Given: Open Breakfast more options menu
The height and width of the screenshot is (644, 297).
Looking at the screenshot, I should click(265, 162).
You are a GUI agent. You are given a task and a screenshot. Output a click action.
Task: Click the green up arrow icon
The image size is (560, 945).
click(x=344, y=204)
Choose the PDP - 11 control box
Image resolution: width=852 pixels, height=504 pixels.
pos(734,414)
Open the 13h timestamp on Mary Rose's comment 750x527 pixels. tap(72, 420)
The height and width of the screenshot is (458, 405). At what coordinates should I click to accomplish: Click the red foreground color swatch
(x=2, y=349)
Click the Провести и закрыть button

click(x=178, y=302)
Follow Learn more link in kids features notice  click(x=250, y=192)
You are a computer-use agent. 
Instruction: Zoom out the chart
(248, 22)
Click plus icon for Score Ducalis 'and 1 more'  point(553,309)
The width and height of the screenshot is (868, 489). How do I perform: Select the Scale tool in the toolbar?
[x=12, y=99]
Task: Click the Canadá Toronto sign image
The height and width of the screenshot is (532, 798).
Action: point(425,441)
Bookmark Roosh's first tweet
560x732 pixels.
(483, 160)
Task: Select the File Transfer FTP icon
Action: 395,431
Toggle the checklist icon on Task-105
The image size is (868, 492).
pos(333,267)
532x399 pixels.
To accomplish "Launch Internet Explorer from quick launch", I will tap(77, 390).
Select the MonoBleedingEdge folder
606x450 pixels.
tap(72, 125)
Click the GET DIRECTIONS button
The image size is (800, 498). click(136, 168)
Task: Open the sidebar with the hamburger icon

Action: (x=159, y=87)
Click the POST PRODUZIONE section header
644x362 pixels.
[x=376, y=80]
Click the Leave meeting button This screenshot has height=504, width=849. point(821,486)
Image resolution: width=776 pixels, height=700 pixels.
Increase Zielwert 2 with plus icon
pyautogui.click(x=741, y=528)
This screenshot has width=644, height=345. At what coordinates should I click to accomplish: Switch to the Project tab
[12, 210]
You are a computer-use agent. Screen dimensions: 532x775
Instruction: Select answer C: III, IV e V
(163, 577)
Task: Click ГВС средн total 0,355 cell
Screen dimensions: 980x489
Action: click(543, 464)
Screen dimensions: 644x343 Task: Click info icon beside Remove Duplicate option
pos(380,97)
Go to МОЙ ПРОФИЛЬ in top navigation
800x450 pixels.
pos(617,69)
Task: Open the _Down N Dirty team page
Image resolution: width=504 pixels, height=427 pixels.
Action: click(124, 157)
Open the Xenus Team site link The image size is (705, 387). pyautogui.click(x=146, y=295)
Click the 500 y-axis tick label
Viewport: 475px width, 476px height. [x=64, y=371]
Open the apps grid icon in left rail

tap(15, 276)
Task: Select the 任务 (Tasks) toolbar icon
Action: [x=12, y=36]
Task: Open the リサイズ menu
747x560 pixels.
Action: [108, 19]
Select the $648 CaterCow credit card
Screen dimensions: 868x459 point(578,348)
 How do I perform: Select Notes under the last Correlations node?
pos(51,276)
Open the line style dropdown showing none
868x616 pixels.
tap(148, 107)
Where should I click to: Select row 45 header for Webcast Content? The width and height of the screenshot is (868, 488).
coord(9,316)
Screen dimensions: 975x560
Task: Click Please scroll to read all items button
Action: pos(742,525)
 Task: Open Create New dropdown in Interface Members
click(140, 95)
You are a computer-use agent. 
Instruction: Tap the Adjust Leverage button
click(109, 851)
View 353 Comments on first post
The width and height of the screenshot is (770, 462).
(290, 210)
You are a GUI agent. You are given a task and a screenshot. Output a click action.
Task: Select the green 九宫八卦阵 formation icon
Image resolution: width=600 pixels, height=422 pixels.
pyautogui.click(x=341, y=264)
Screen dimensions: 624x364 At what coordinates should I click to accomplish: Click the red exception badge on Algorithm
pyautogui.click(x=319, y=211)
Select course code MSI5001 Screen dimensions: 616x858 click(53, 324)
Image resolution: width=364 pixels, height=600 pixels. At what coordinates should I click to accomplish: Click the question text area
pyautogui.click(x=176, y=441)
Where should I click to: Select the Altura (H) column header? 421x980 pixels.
──────
The output should restate the data exactly, with no line missing.

Given: Open Breakfast more options menu
The height and width of the screenshot is (644, 297).
Looking at the screenshot, I should click(265, 162).
You are a GUI agent. You are given a task and a screenshot. Output a click action.
Task: Click the green up arrow icon
The image size is (560, 945).
click(x=344, y=204)
Choose the PDP - 11 control box
Image resolution: width=852 pixels, height=504 pixels.
pos(734,414)
Open the 13h timestamp on Mary Rose's comment 750x527 pixels. tap(72, 420)
The height and width of the screenshot is (458, 405). At what coordinates should I click to accomplish: Click the red foreground color swatch
(x=2, y=349)
Click the Провести и закрыть button

click(x=178, y=302)
Follow Learn more link in kids features notice  click(x=250, y=192)
You are a computer-use agent. 
Instruction: Zoom out the chart
(248, 22)
Click plus icon for Score Ducalis 'and 1 more'  point(553,309)
The width and height of the screenshot is (868, 489). How do I perform: Select the Scale tool in the toolbar?
[x=12, y=99]
Task: Click the Canadá Toronto sign image
The height and width of the screenshot is (532, 798).
Action: point(425,441)
Bookmark Roosh's first tweet
560x732 pixels.
(483, 160)
Task: Select the File Transfer FTP icon
Action: 395,431
Toggle the checklist icon on Task-105
The image size is (868, 492).
pos(333,267)
532x399 pixels.
To accomplish "Launch Internet Explorer from quick launch", I will tap(77, 390).
Select the MonoBleedingEdge folder
606x450 pixels.
tap(72, 125)
Click the GET DIRECTIONS button
The image size is (800, 498). click(136, 168)
Task: Open the sidebar with the hamburger icon

Action: (x=159, y=87)
Click the POST PRODUZIONE section header
644x362 pixels.
[x=376, y=80]
Click the Leave meeting button This screenshot has height=504, width=849. point(821,486)
Image resolution: width=776 pixels, height=700 pixels.
Increase Zielwert 2 with plus icon
pyautogui.click(x=741, y=528)
This screenshot has width=644, height=345. At what coordinates should I click to accomplish: Switch to the Project tab
[12, 210]
You are a computer-use agent. Screen dimensions: 532x775
Instruction: Select answer C: III, IV e V
(163, 577)
Task: Click ГВС средн total 0,355 cell
Screen dimensions: 980x489
Action: click(543, 464)
Screen dimensions: 644x343 Task: Click info icon beside Remove Duplicate option
pos(380,97)
Go to МОЙ ПРОФИЛЬ in top navigation
800x450 pixels.
pos(617,69)
Task: Open the _Down N Dirty team page
Image resolution: width=504 pixels, height=427 pixels.
Action: click(124, 157)
Open the Xenus Team site link The image size is (705, 387). pyautogui.click(x=146, y=295)
Click the 500 y-axis tick label
Viewport: 475px width, 476px height. [x=64, y=371]
Open the apps grid icon in left rail

tap(15, 276)
Task: Select the 任务 (Tasks) toolbar icon
Action: [x=12, y=36]
Task: Open the リサイズ menu
747x560 pixels.
Action: [108, 19]
Select the $648 CaterCow credit card
Screen dimensions: 868x459 point(578,348)
 How do I perform: Select Notes under the last Correlations node?
pos(51,276)
Open the line style dropdown showing none
868x616 pixels.
tap(148, 107)
Where should I click to: Select row 45 header for Webcast Content? The width and height of the screenshot is (868, 488).
coord(9,316)
Screen dimensions: 975x560
Task: Click Please scroll to read all items button
Action: pos(742,525)
 Task: Open Create New dropdown in Interface Members
click(140, 95)
You are a computer-use agent. 
Instruction: Tap the Adjust Leverage button
click(109, 851)
View 353 Comments on first post
The width and height of the screenshot is (770, 462).
(290, 210)
You are a GUI agent. You are given a task and a screenshot. Output a click action.
Task: Select the green 九宫八卦阵 formation icon
Image resolution: width=600 pixels, height=422 pixels.
pyautogui.click(x=341, y=264)
Screen dimensions: 624x364 At what coordinates should I click to accomplish: Click the red exception badge on Algorithm
pyautogui.click(x=319, y=211)
Select course code MSI5001 Screen dimensions: 616x858 click(53, 324)
Image resolution: width=364 pixels, height=600 pixels. At what coordinates should I click to accomplish: Click the question text area
pyautogui.click(x=176, y=441)
Where should I click to: Select the Altura (H) column header? 421x980 pixels.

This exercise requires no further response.